§ **About this exercise**
Upon reaching the line that contains "Cancel the Rename Folder dialog" in the records below, begin repeating every line exactly through the last one, skipping pictures.

┄┄┄┄┄┄┄┄┄┄

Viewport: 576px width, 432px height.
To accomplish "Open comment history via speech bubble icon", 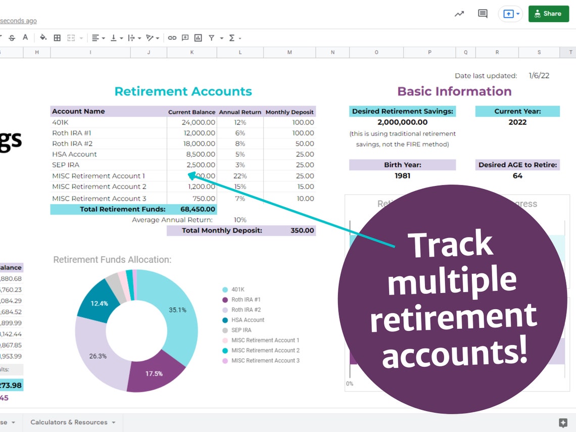I will click(x=482, y=14).
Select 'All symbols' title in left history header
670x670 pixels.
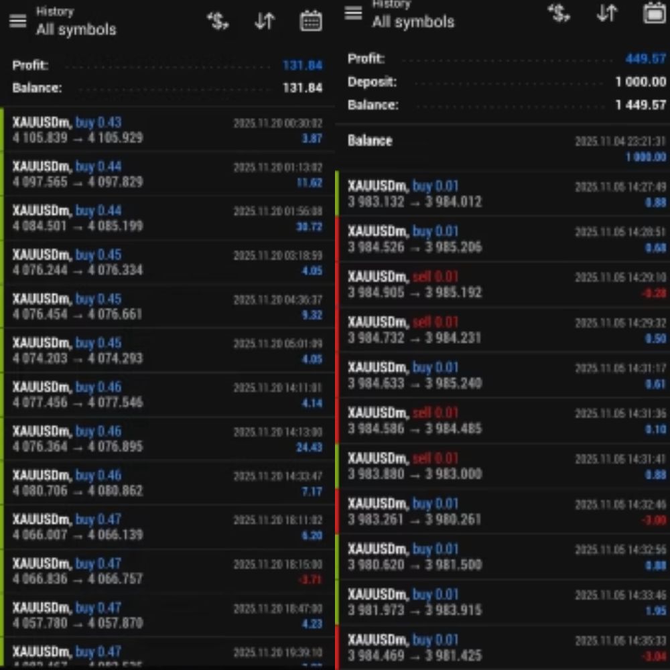76,29
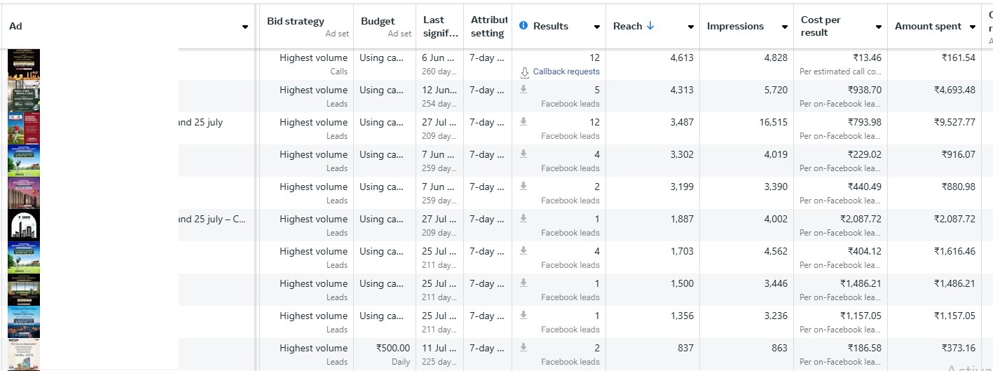This screenshot has width=993, height=371.
Task: Click the Budget column header
Action: pos(378,21)
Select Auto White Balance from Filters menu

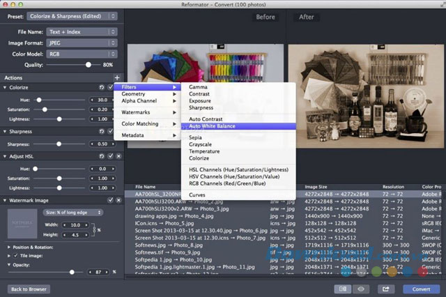click(x=212, y=126)
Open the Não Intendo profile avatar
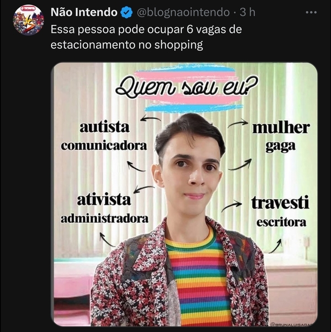Image resolution: width=331 pixels, height=332 pixels. (x=28, y=20)
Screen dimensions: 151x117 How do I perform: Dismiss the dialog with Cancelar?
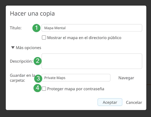click(x=134, y=102)
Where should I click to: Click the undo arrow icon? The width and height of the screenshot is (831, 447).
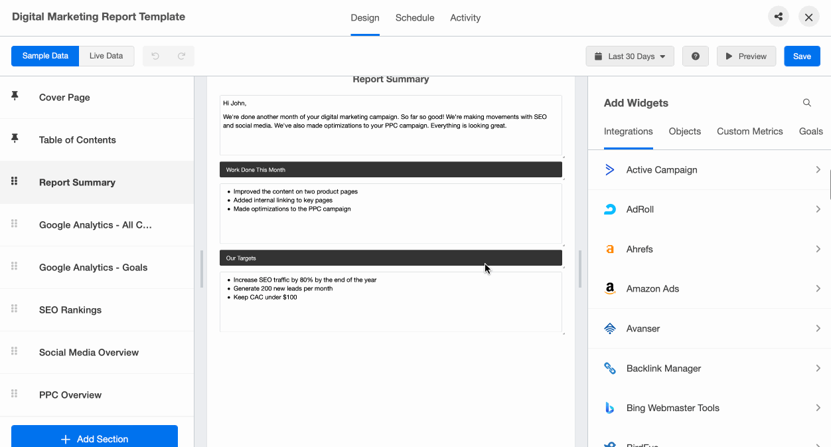tap(155, 56)
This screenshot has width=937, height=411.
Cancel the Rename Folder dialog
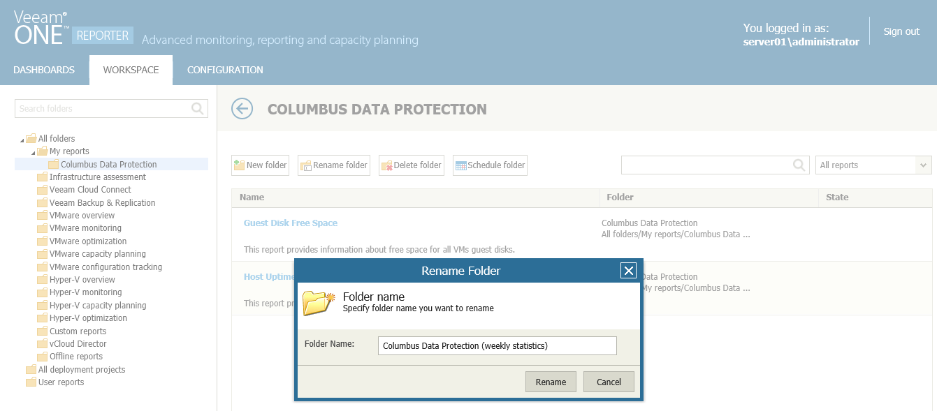tap(609, 382)
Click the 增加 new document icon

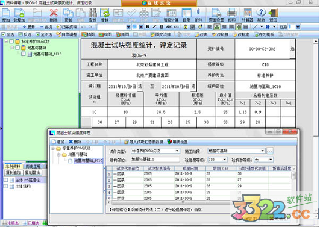click(6, 14)
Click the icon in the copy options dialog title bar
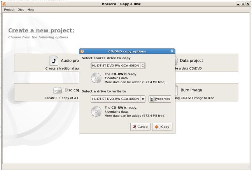This screenshot has height=171, width=252. pyautogui.click(x=82, y=51)
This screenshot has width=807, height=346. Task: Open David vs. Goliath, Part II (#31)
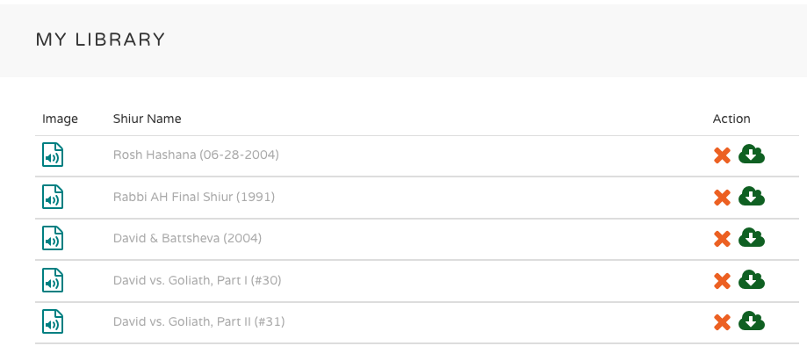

┄┄┄┄┄┄┄┄┄┄

§ **Solution to this exercise**
Cancel the Rename Folder dialog
tap(609, 382)
Click the 增加 new document icon

click(6, 14)
Click the icon in the copy options dialog title bar
This screenshot has height=171, width=252. pyautogui.click(x=82, y=51)
This screenshot has width=807, height=346. Task: Open David vs. Goliath, Part II (#31)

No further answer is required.